_TO DO_. Can you rewrite the lines starting at the one containing "Where should I click to: Click the Protect" and ending at the one containing "Action: point(227,723)", changing "info icon" to "information icon" and leaving everything else as it is?

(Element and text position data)
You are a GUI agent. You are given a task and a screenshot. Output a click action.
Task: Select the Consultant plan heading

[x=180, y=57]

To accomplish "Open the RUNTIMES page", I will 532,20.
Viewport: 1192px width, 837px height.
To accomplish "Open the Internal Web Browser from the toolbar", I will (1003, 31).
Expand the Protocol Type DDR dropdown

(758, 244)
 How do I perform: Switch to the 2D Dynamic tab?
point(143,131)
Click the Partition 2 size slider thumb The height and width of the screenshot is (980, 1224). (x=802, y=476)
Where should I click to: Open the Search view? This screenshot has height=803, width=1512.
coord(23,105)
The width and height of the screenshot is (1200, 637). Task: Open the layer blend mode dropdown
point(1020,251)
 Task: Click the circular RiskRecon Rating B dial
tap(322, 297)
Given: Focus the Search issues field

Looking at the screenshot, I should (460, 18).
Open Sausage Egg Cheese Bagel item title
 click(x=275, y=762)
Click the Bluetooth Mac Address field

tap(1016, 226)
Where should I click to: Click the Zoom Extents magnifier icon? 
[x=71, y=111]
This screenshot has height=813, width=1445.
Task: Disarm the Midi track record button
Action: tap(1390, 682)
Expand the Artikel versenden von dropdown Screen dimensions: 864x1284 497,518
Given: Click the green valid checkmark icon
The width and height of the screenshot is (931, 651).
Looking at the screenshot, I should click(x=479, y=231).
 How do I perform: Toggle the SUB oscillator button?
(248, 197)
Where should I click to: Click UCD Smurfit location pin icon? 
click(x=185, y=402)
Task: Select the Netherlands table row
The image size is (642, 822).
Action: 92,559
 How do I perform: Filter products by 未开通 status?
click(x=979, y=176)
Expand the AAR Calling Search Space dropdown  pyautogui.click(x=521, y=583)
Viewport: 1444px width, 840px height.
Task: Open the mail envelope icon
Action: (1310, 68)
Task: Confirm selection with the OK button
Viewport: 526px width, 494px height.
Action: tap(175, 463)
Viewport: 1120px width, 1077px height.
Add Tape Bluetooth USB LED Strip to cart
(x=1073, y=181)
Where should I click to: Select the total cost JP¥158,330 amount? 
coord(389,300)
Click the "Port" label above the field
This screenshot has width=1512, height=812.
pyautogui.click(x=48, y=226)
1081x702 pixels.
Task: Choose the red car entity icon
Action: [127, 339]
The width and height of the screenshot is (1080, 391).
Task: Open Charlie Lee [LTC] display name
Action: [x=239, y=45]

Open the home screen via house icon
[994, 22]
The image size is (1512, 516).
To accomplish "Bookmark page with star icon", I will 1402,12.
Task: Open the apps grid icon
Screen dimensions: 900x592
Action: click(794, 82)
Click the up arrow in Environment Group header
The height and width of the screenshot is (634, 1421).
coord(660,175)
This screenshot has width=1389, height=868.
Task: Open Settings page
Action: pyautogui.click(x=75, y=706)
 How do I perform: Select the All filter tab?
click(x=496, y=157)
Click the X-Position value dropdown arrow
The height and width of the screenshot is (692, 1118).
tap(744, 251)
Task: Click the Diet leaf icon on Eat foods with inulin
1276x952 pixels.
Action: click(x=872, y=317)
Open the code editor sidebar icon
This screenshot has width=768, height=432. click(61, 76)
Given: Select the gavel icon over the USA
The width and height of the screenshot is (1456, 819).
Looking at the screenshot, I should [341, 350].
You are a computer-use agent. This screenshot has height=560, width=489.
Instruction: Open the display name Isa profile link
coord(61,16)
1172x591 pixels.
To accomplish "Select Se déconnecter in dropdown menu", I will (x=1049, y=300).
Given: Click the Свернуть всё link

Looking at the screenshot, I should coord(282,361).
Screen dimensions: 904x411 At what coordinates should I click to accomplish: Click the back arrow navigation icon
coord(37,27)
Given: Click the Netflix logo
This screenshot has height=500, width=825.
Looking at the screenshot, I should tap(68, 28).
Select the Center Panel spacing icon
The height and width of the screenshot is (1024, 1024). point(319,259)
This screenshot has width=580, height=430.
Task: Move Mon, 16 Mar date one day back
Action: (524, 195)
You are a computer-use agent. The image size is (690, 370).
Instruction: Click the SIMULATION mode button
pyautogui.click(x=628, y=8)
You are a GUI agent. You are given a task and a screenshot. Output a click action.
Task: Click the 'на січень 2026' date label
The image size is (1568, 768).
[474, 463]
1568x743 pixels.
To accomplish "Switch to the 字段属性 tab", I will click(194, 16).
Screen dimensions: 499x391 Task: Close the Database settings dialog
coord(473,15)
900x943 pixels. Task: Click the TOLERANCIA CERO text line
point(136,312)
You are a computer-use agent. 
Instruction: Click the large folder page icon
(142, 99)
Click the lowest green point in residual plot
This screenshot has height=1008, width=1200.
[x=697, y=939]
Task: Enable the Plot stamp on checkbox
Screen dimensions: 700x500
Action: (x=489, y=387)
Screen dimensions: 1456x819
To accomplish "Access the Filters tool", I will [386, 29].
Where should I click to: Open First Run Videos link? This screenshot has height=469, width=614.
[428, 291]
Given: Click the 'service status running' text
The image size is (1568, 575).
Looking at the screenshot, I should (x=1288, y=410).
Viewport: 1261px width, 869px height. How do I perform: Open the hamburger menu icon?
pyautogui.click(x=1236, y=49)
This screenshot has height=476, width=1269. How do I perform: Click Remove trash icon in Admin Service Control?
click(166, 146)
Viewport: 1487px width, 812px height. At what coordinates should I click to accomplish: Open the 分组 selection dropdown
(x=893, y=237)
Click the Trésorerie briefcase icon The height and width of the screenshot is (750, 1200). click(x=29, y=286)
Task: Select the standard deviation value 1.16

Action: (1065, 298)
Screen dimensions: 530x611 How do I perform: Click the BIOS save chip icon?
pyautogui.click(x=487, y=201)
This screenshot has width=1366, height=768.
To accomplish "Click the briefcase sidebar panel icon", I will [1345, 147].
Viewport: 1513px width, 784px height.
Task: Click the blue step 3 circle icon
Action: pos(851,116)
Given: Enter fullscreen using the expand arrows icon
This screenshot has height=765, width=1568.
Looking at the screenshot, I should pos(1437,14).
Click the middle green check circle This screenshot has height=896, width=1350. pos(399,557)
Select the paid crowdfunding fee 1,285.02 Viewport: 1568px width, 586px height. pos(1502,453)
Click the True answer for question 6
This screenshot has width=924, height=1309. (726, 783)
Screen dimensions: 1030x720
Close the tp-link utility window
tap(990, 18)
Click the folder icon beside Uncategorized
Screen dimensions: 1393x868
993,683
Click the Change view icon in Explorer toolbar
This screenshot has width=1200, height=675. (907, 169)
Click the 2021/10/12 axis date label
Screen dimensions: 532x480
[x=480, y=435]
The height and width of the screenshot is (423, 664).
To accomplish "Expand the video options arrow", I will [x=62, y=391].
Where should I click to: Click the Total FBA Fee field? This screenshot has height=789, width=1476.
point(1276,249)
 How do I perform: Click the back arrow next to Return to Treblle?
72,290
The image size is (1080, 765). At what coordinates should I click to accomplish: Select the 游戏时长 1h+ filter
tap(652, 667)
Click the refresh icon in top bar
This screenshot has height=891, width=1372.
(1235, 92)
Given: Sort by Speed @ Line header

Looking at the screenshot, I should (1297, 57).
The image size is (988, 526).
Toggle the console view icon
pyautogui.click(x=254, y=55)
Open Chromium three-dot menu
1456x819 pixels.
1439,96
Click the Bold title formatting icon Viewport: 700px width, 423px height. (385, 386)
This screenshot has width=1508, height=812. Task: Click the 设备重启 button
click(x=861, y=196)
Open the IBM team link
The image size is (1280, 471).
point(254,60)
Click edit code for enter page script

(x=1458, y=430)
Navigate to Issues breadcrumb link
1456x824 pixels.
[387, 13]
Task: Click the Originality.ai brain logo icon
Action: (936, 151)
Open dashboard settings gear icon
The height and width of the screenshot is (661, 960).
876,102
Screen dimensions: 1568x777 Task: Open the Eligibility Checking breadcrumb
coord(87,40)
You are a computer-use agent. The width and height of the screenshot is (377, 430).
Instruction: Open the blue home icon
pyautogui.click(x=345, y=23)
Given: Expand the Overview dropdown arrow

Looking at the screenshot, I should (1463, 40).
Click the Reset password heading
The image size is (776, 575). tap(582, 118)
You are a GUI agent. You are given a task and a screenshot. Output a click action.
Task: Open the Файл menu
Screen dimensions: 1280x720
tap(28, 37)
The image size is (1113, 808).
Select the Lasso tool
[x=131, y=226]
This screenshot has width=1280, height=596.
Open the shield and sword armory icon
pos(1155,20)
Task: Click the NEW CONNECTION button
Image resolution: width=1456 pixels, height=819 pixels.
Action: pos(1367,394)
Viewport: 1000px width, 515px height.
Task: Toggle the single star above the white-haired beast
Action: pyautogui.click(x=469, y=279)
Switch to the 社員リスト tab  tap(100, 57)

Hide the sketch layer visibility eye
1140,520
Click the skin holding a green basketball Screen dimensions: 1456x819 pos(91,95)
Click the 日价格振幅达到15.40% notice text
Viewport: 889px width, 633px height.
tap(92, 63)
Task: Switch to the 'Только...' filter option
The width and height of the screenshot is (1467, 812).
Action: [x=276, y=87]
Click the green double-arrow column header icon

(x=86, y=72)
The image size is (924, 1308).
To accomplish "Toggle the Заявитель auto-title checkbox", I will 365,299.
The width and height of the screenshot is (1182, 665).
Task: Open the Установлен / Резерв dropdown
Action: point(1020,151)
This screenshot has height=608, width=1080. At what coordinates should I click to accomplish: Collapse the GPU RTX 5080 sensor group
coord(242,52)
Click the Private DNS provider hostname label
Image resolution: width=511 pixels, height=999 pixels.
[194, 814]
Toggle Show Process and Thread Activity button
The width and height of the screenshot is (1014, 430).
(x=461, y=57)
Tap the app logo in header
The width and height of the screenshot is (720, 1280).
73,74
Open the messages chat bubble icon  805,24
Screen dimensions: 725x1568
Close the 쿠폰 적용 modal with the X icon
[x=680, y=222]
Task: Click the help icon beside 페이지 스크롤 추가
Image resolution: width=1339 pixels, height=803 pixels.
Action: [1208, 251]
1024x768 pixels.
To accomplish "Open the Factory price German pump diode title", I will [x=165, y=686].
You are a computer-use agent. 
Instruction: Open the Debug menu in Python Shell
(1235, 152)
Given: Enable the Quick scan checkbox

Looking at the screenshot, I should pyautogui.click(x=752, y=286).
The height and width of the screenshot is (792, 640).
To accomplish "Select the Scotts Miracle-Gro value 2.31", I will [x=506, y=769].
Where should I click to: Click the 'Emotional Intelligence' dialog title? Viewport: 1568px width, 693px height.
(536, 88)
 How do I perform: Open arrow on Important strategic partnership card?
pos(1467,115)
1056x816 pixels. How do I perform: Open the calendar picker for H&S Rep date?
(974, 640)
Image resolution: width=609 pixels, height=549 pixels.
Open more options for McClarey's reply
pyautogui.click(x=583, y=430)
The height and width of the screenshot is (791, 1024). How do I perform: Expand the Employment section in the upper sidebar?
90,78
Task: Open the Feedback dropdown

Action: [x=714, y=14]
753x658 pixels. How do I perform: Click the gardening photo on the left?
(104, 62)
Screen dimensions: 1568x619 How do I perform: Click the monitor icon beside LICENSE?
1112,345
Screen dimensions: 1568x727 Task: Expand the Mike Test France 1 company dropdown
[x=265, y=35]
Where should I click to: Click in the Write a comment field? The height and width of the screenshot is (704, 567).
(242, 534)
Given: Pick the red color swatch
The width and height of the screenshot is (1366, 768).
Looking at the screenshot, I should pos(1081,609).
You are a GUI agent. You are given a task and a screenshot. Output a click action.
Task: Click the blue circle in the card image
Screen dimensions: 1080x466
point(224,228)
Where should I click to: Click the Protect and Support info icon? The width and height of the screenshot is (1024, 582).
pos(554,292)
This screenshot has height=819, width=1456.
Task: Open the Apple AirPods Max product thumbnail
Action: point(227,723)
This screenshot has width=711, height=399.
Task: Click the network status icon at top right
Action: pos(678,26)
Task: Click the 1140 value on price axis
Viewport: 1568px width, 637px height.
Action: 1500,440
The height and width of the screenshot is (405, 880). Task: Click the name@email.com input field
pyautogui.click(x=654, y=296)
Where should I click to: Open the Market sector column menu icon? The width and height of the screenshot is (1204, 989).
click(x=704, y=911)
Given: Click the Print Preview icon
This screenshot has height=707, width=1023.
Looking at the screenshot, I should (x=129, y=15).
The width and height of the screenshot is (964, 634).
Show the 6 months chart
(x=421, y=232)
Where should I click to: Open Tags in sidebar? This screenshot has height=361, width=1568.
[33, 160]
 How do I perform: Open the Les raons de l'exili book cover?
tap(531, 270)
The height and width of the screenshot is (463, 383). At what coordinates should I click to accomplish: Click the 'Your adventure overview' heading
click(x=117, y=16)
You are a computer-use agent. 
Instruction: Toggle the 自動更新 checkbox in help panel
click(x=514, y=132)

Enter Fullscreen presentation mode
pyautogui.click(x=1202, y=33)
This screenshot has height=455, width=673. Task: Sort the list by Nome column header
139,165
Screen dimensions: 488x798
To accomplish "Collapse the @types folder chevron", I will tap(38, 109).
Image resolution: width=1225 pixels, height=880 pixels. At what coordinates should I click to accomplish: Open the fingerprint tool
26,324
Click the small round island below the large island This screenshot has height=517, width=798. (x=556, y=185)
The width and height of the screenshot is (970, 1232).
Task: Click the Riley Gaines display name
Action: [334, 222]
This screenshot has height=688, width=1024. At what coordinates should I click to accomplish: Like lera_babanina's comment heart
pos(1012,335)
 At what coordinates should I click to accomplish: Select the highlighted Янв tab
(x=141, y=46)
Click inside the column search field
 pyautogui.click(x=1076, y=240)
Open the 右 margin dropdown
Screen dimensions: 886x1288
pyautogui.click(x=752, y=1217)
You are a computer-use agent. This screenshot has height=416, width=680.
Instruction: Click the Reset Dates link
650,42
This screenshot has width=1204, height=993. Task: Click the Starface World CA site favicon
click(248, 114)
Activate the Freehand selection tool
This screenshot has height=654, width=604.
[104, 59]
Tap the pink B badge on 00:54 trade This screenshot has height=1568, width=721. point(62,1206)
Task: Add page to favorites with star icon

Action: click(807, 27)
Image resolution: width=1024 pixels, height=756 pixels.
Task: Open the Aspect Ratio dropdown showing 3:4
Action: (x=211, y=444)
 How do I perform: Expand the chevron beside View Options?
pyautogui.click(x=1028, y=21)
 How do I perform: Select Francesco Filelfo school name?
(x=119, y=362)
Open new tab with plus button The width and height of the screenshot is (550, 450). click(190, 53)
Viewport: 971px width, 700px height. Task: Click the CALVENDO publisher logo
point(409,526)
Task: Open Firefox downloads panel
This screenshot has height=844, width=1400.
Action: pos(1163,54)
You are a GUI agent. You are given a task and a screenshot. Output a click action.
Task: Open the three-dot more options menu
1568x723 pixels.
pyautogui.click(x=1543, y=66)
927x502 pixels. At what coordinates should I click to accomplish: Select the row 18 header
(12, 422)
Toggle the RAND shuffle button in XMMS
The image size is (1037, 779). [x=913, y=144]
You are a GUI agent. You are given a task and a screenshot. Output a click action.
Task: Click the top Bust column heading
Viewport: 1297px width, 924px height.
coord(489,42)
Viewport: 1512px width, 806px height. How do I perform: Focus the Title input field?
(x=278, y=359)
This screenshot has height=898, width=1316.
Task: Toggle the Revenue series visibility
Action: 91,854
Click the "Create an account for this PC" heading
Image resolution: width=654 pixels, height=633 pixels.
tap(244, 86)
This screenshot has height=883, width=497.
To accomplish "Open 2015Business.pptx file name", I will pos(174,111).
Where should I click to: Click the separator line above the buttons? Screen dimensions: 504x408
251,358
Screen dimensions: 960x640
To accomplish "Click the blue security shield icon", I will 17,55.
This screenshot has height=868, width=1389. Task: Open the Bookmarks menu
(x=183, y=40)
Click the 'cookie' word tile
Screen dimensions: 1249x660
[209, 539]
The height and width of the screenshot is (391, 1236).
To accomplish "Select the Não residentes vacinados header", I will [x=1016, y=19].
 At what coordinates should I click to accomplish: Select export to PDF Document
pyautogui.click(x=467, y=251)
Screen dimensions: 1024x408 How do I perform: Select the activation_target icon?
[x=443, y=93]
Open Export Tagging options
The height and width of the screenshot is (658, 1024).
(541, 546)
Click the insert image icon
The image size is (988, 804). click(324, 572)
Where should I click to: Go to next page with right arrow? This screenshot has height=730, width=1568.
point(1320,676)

_THE COMPLETED TASK_.
Where should I click to: Click the Protect and Support information icon? The width and height of the screenshot is (1024, 582).
pos(554,292)
This screenshot has height=819, width=1456.
Task: Open the Apple AirPods Max product thumbnail
Action: point(227,723)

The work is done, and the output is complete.